Proteomics of plasma-derived extracellular vesicles from human patients identifies biomarkers for monitoring visceral leishmaniasis therapy.

Abstract

Introduction: The most severe form of leishmaniasis, visceral leishmaniasis (VL), lacks standardized validated early predictors of treatment success or relapse. To distinguish between active infection and successful treatment, we searched for protein biomarkers in plasma-derived extracellular vesicles (EVs).
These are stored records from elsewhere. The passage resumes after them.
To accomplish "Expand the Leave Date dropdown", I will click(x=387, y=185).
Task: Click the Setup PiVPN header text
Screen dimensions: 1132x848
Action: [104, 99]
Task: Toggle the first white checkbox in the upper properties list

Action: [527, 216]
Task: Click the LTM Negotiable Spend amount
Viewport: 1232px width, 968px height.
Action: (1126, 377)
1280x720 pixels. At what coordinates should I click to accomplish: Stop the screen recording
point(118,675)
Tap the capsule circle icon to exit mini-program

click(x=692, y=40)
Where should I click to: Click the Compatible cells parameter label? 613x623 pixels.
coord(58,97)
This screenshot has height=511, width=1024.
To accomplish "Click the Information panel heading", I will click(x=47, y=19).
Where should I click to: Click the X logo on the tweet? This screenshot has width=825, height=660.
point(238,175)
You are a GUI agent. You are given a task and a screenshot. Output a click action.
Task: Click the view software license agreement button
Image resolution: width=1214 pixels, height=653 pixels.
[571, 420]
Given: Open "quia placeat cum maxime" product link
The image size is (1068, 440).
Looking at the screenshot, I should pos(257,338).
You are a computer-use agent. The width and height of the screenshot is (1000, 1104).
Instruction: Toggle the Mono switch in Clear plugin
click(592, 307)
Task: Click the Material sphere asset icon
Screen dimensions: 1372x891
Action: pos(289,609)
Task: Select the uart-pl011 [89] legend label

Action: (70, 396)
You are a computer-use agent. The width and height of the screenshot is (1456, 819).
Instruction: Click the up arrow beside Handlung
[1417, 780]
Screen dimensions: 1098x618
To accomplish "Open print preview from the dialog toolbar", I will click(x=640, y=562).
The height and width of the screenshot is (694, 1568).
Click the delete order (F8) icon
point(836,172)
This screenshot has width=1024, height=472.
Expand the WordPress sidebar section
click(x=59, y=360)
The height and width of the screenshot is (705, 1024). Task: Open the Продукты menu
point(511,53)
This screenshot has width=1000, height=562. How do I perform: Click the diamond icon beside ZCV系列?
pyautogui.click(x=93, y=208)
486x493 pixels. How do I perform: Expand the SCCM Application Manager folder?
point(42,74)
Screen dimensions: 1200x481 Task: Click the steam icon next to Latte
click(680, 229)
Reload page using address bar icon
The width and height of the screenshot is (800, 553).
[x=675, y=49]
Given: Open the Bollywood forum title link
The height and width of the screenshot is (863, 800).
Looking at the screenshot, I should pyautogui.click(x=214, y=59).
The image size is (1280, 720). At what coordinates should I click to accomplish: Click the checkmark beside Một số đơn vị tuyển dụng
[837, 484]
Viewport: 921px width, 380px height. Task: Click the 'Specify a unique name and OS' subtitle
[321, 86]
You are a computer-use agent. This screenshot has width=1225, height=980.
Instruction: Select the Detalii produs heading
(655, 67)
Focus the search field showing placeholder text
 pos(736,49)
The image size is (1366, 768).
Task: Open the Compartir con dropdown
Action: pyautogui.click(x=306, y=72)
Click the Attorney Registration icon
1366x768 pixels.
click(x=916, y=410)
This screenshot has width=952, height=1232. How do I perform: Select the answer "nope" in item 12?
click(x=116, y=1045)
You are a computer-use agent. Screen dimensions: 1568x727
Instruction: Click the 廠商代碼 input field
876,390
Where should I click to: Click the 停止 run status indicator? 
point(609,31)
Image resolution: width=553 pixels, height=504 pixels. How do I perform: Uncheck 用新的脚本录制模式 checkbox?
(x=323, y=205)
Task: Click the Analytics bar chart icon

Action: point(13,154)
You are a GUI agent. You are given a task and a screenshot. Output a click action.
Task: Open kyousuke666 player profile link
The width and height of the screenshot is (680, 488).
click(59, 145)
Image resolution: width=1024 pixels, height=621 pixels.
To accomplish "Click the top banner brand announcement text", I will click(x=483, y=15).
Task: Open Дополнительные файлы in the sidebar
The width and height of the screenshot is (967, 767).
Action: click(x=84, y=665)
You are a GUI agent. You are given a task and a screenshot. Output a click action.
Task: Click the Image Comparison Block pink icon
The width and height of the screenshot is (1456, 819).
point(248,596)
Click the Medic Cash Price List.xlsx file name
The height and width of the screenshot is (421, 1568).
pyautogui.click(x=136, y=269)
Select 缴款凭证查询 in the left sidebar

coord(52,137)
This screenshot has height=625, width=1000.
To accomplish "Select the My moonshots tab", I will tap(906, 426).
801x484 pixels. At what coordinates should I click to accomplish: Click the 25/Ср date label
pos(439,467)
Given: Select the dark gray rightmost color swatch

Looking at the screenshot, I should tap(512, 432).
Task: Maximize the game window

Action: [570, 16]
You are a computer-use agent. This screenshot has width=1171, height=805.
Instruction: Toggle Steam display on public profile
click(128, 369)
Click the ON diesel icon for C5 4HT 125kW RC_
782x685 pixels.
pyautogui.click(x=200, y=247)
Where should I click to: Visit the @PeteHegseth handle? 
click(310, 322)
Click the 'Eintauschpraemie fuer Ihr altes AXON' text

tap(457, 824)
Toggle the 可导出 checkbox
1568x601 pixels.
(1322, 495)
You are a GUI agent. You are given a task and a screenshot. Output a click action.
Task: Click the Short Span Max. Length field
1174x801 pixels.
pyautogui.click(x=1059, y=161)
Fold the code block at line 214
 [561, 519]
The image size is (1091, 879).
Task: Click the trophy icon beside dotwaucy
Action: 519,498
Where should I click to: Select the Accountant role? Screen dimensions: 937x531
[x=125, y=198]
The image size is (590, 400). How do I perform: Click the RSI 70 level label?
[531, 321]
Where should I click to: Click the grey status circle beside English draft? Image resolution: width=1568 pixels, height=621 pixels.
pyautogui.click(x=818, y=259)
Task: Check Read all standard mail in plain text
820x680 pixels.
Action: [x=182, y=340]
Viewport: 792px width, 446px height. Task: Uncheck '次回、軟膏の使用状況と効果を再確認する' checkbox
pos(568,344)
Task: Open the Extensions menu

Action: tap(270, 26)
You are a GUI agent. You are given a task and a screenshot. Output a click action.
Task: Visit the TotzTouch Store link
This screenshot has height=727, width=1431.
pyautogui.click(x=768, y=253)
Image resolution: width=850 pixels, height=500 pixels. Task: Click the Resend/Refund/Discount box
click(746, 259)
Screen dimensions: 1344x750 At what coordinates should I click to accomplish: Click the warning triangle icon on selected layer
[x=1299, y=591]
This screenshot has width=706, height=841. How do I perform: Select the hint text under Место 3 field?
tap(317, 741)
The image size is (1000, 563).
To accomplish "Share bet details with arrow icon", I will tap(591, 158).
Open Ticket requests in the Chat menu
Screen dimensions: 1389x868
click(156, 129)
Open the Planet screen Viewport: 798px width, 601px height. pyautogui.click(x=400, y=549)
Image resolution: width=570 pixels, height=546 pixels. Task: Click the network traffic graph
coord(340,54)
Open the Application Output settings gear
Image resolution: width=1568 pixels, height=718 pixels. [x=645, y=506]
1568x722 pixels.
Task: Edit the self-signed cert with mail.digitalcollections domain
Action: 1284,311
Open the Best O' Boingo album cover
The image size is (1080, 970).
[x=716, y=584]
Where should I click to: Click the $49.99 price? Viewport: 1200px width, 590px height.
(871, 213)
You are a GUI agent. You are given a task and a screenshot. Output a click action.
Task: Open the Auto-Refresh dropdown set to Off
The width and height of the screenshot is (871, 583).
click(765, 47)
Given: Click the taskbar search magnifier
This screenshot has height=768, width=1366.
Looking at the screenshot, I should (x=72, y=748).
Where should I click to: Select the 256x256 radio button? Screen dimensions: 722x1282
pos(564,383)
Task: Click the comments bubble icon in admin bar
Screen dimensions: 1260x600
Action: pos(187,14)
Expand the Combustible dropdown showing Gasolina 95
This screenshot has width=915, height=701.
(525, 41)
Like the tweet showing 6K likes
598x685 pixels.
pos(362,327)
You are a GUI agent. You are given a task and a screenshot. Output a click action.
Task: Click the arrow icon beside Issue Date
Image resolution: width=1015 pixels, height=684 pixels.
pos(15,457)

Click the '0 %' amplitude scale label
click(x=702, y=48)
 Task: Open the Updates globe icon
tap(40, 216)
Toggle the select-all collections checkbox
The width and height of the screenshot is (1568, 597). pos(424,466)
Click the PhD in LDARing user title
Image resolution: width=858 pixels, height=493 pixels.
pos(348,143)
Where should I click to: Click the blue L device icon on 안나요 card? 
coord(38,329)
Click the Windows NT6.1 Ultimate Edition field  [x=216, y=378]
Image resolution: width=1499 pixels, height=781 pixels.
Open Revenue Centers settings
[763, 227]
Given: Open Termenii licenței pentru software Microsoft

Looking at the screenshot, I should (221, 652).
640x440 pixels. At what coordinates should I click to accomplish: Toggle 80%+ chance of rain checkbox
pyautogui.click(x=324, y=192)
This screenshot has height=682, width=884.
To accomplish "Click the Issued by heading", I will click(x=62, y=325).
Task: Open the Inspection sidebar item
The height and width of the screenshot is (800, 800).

Methods: The proteomic profiles of EVs from immunocompetent patients with active VL (n=12) or 1, 3, or 6 months after completing a standard treatment regimen (n=12 each) were analyzed by LC-MS/MS. Six candidate biomarkers were further tested by ELISA in whole plasma. Results: 132 human proteins were differentially expressed in active VL- versus successfully treated patients. Pathway analysis identified pathogenic mechanisms associated with VL and pathways related to effective cure. SAA is directly measurable in whole plasma and exhibits differential expression levels, emerging as a promising, easily measurable, non-specific prognostic biomarker for patient management. Remarkably, we also identified Leishmania spp. proteins in EV samples, indicating a new source of parasite biomarkers in human samples. Conclusion: Plasma EVs contain protein biomarkers that can be used to monitor the response to treatment, some of which are detectable in whole plasma after 1 month of treatment. Our study also provides a proteomic landscape of plasma EVs involved in VL, offering insight into the pathogenesis of this complex disease.